### THE TASK
For the records below, report how many lines include the string "each", leaving out everything except the number.

---+---

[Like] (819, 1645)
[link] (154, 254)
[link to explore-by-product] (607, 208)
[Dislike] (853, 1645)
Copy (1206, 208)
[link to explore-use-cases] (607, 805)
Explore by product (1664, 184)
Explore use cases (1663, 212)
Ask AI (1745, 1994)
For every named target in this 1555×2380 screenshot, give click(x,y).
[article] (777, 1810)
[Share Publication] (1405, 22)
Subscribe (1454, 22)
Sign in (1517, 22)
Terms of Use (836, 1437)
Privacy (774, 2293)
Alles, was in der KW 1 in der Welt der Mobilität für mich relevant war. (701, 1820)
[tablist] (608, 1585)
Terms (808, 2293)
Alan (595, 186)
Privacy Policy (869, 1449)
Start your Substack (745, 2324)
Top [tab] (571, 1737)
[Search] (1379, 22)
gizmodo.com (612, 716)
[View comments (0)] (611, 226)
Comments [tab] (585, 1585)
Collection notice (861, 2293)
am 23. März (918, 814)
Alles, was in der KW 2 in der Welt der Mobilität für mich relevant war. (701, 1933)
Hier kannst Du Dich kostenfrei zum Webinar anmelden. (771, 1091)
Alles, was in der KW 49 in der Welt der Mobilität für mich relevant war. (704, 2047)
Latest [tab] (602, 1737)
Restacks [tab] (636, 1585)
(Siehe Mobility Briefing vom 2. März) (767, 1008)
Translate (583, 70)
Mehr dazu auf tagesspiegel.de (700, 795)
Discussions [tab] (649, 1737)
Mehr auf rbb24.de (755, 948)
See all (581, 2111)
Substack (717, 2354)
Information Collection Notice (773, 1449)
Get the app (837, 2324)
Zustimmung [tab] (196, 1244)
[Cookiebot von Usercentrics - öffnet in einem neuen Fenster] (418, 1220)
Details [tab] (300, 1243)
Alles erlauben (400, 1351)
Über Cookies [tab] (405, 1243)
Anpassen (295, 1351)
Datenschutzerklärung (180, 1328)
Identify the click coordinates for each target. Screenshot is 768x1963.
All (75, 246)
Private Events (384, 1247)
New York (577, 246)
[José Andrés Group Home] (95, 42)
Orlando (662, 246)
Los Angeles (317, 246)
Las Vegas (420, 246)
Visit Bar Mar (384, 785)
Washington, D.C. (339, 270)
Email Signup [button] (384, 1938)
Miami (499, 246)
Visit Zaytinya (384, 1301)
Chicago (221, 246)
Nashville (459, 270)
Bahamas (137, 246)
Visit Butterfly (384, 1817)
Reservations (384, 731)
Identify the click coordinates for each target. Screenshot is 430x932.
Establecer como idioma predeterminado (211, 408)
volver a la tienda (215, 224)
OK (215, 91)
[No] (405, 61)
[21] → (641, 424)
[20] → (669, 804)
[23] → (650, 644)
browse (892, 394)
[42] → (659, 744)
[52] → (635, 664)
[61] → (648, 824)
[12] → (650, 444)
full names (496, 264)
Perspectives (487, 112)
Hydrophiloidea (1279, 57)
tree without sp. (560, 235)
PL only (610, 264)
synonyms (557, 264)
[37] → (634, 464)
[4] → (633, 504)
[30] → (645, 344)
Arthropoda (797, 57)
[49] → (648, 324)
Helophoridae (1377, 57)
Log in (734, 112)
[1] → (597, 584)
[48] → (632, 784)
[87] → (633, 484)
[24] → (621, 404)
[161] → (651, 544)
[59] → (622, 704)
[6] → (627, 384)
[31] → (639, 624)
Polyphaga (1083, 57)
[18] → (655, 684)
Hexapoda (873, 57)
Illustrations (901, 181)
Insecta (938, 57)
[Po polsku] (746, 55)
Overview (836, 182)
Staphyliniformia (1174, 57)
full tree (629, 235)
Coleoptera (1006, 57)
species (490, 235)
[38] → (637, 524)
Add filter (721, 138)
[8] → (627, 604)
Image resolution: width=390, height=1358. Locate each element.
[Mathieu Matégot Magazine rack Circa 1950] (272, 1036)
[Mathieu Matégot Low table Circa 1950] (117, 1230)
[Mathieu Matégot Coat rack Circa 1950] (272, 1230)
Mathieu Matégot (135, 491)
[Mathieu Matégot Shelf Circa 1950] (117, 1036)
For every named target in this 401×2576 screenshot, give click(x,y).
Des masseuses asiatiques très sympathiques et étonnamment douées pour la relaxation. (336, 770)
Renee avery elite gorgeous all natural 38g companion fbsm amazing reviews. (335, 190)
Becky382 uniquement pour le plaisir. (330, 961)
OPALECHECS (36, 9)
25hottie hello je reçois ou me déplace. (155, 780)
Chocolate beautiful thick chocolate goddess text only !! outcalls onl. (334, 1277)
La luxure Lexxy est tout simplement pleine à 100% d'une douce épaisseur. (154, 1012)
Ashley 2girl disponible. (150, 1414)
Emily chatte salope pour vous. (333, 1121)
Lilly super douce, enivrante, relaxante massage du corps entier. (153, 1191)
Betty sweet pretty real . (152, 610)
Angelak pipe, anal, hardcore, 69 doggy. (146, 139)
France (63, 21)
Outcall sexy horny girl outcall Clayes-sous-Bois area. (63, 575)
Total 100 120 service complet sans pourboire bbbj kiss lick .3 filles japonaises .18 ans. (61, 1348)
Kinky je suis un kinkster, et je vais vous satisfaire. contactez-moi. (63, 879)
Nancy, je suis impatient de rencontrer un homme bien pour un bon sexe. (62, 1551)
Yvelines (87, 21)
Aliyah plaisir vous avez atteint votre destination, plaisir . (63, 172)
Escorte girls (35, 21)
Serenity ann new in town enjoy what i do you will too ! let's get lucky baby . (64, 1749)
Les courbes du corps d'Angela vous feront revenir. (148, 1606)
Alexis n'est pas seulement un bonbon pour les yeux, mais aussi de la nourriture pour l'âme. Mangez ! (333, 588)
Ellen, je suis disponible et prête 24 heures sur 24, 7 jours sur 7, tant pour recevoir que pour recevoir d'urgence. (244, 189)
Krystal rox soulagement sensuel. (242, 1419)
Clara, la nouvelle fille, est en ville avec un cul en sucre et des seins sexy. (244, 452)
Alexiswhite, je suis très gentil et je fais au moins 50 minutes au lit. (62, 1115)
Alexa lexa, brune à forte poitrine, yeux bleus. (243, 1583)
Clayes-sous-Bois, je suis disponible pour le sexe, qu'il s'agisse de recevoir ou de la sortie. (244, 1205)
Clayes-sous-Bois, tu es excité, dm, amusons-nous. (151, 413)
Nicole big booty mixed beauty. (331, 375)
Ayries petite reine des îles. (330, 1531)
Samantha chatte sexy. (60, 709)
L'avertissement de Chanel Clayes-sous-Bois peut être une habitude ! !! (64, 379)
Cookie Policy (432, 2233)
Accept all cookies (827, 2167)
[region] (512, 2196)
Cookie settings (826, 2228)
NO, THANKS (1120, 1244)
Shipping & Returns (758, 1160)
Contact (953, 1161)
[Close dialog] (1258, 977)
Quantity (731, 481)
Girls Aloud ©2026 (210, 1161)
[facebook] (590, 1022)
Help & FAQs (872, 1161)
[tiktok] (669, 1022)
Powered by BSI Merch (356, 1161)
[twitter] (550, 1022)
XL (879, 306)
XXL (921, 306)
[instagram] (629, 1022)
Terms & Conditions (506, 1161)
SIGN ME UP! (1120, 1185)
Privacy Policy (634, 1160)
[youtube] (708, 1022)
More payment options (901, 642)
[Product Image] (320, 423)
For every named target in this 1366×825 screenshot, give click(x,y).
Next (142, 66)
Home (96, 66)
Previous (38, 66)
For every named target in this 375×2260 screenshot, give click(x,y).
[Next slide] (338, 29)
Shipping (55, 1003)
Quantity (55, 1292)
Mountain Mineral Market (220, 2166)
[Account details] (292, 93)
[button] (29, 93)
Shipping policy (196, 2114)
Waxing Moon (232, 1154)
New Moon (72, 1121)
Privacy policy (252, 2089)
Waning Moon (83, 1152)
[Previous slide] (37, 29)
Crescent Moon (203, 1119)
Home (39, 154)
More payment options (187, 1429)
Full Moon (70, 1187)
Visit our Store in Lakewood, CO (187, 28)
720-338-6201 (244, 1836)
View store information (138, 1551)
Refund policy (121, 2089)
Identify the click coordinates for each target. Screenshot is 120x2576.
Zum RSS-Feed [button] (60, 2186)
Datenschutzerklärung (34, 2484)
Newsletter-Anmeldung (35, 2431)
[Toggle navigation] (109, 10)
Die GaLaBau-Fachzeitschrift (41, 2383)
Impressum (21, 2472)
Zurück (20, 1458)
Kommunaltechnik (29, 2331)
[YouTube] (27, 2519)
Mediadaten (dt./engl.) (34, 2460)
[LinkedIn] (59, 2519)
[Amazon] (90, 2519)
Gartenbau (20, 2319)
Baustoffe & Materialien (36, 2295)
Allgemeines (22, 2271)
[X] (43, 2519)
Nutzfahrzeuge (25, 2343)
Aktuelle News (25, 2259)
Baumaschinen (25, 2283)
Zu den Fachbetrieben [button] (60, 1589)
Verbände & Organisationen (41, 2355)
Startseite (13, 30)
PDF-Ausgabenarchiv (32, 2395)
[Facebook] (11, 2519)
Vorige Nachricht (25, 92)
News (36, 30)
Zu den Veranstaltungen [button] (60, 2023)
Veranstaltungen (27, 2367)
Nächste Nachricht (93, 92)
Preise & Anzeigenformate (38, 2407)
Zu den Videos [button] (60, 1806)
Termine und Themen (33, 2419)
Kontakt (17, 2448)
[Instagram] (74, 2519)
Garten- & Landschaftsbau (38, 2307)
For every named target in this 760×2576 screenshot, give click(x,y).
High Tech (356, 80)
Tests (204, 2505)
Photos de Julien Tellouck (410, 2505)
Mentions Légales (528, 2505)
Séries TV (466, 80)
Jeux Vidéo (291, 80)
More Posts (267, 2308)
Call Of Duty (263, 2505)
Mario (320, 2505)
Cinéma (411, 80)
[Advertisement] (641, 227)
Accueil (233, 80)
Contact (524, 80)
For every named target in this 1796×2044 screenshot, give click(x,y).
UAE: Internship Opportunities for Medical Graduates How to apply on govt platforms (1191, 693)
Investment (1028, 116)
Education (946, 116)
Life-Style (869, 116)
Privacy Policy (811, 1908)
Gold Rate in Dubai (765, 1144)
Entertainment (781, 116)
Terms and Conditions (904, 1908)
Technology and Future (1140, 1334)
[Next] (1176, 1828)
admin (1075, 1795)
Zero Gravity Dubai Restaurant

---+---

### FINISHED TASK
4